-- start SOURCE EXTRACT --

3. Validation of numerical modeling

Figures 2a and b show the comparison of the height and width at the half peak height (WHPH) of the numerical transfer function with the experimental data given in Chen et al. (1998) for Nano-DMA when operated at the aerosol and sheath flow rates of 1.5 and 15 lpm. The height and WHPH data shown in the above figures were obtained from the de-convolution of TDMA curves, calculated first by the convolution of numerical transfer functions and then by the de-convolution of TDMA, assuming the functional form of the DMC transfer function is in the triangular shape. A reasonable agreement between the numerical and experimental data was obtained. The height of the DMC transfer function decreases as the particle size reduces and the WHPH of the DMC transfer function remains constant at 0.1 and increases as the particle size is less than 10 nm. The above observed trends are because of the Brownian diffusion of particles.

Figure 2. The comparison of numerical transfer functions with the experimental data (Chen et al. 1998) and diffusive transfer function (Stolzenburg 1988) for Nano-DMA: (a) the height and (b) width at half peak height (WHPH) of transfer function (assumed in triangular shape) as the function of particle size; (c) the diffusive transfer function of Stolzenburg (1988) for 3 nm particle size. The Nano-DMA was operated at the aerosol and sheath flow rates of 1.5 and 15 lpm.

-- end SOURCE EXTRACT --
-- start STORED ROWS --

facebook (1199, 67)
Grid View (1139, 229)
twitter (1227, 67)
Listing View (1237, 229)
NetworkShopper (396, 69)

-- end STORED ROWS --

### TASK STATEMENT:
List each lettered panel of Figure 2 in the numerical modeling excerpt and what that panel shows.

### REPLY:
(a) The height of the transfer function, assumed to be triangular, as a function of particle size.
(b) The width at half peak height (WHPH) of the transfer function, assumed to be triangular, as a function of particle size.
(c) The diffusive transfer function of Stolzenburg (1988) for a particle size of 3 nm.